— Джейн собирается преподавать в Балтиморе, я иногда думаю о том, что могу потерять тебя, и я потерял Хорейса. Но Мэри останется.
ГЛАВА XVII
Двадцатого октября был прекрасный день, мягкий, тихий. Слепни исчезли. Солнечный свет приобрел тот теплый золотистый блеск, которого Мэри всегда ждала в конце жаркого лета. Она стояла во дворе в северном углу обсаженного розами частокола, объединявшего в единое целое дом Гульдов и их аккуратно разделанный сад. Дом стоял на обычном холме, на некотором расстоянии от зарослей карликовых пальм, групп высоких деревьев и хлопковых полей.
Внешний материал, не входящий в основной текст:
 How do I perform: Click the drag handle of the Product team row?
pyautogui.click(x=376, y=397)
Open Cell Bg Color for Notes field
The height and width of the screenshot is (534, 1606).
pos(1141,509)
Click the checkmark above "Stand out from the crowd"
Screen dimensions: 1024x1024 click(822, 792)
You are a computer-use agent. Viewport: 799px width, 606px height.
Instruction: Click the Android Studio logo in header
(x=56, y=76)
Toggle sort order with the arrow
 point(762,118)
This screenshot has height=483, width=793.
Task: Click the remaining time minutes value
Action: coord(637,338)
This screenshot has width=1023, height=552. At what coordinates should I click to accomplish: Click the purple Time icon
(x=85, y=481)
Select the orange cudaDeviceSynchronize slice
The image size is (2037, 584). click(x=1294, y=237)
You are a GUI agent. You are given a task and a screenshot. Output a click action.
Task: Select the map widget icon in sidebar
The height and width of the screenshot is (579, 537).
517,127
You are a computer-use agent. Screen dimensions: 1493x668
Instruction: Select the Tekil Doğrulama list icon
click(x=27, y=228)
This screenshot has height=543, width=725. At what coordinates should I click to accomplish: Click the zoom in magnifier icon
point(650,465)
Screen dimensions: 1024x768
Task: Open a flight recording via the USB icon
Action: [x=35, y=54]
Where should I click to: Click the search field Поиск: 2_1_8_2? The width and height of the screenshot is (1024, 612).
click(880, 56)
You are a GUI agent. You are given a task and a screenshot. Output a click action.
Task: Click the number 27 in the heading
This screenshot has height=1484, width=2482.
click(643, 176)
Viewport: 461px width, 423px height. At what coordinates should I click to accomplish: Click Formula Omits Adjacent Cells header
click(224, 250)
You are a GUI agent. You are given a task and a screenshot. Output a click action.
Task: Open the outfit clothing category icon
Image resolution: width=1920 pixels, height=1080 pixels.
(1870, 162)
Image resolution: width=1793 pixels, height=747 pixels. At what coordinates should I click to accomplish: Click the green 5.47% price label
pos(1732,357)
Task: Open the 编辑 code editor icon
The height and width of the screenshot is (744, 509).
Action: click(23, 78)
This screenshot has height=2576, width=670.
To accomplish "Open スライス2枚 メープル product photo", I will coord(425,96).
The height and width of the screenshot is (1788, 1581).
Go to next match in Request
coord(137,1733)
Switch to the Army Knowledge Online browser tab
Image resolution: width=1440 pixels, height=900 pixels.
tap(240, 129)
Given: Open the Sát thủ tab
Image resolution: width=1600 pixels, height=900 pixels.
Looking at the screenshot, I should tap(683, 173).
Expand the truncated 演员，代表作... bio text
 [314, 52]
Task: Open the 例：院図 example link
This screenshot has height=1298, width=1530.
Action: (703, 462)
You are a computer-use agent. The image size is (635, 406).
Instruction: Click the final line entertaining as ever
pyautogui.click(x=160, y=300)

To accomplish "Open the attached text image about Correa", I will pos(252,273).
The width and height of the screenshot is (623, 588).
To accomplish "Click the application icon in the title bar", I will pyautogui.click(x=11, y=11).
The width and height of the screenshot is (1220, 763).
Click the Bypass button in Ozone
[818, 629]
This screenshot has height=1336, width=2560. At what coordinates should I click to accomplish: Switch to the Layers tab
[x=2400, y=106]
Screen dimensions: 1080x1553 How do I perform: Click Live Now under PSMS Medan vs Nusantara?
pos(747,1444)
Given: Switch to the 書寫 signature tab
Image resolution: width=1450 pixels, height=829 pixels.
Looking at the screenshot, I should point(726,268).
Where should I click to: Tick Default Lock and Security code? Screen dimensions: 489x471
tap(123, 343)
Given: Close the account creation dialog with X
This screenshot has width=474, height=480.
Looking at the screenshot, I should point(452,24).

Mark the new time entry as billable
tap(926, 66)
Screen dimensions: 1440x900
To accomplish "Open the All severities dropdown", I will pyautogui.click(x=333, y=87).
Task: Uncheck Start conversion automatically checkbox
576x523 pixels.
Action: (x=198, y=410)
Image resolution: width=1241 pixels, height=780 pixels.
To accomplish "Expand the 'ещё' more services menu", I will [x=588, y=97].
Неброский, крепкий, он символизировал североамериканское трудолюбие ее отца и постоянную заботу об ухоженности жилья. Он также символизировал Мэри, она была его хозяйкой. Благодаря красоте выращиваемых ею роз люди, приезжавшие из всего округа Глинн, стали называть ее дом Розовой Горкой. Мэри это нравилось и она быстро привыкла к этому названию. Это была дань долгим часам, проведенным в тяжелой работе под жарким солнцем, когда она воевала со слепнями и жуками, и другими насекомыми. Ее сад стал творческим центром ее жизни. «Розовая Горка», — тихонько сказала она себе, поставив большую корзину с прелой соломой около первой многоцветковой розы, близ угла забора. Она постояла немного, с любовью думая о Розовой Горке и не позволяя себе думать о суматохе, царившей в доме сегодня, — день, когда Алиса должна была родить. Суматоха скоро кончится, — успокаивала она себя. Через два месяца Алиса и Джим переедут в свой дом. А Розовая Горка останется, и она будет ее хозяйкой, пока жива. И этого будет достаточно. Она позаботится о том, чтобы этого было достаточно.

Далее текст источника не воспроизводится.